La Javurá Ner Tamid se constituyó oficialmente hace escasos meses con la intención de dar servicio a la comunidad judía gallega, y poco a poco va congregando a un número mayor de fieles. Pero este pasado mes de agosto ha sido especialmente movido: «Suelen cerrar muchas sinagogas este mes y al permanecer activos recibimos visitas de gente de Canadá, Cuba, Francia o Argentina que venían a pasar unos días a la ciudad», cuenta el presidente.

Yom Kipur

El oficiante o shaliaj tzibur de la comunidad -un torrente de conocimientos que abruman más allá del espectro netamente religioso- explica que tras el año nuevo comienza un período de diez días dedicados a la reflexión y el arrepentimiento. Al décimo, se celebra la más relevante fiesta judía: el Yom Kipur: «En esta fecha se pide perdón por lo que se ha hecho o lo que se ha dejado de hacer. Además, es la fiesta en la que se recuerda a los muertos y mártires, lo que la convierte en la más solemne del calendario judío».

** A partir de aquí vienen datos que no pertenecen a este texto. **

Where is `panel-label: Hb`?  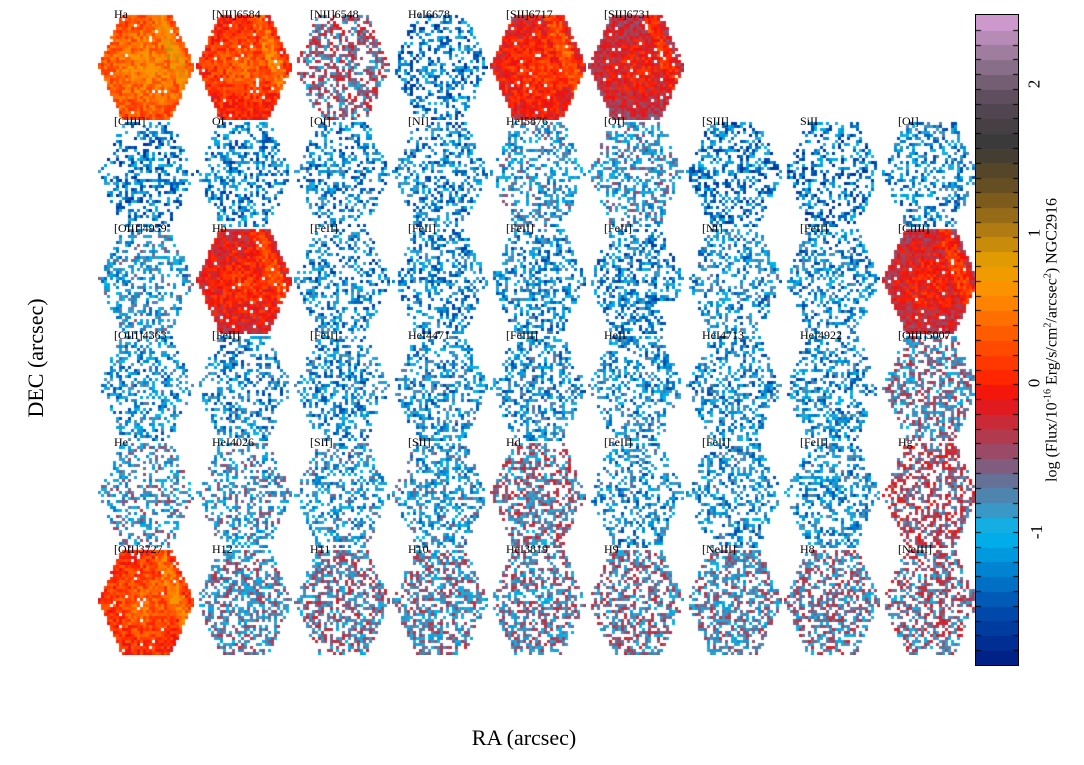
panel-label: Hb is located at coordinates (220, 228).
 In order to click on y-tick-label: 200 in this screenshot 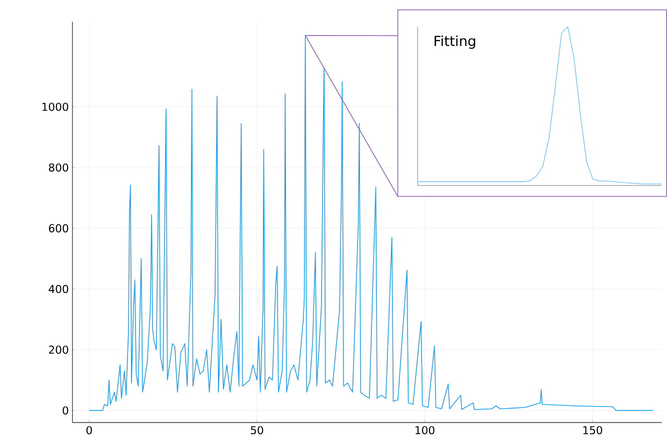, I will do `click(58, 350)`.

Son días de oración, reflexión y ayuno: «Desde 18 minutos antes de la puesta de sol hasta 72 después de la siguiente se guarda ayuno», explica el oficiante. En total, 25 horas y media que se acompañan de unos servicios religiosos extensos en los que se realiza el Kol Nidrei, una oración en arameo en la que se pide la anulación de los votos y promesas hechas en el año anterior. Se trata de un pausado rezo cantado realmente sobrecogedor, que requiere unos esfuerzos vocales que no están al alcance de cualquiera: «Es mi primer Kol Nidrei, así que estoy ensayando constantemente», cuenta un ilusionado Adiel, que lleva encima este cántico en MP3, para empaparse del tono místico.

La cena terminó, por supuesto, con un brindis, pero doble: primero por la concesión del Premio Príncipe de Asturias de la Concordia al Museo de la Historia del Holocausto de Jerusalén, y, cómo no, por que el nuevo año sea dulce; un deseo que en hebreo es algo así como «L'shaná tová tikatevu».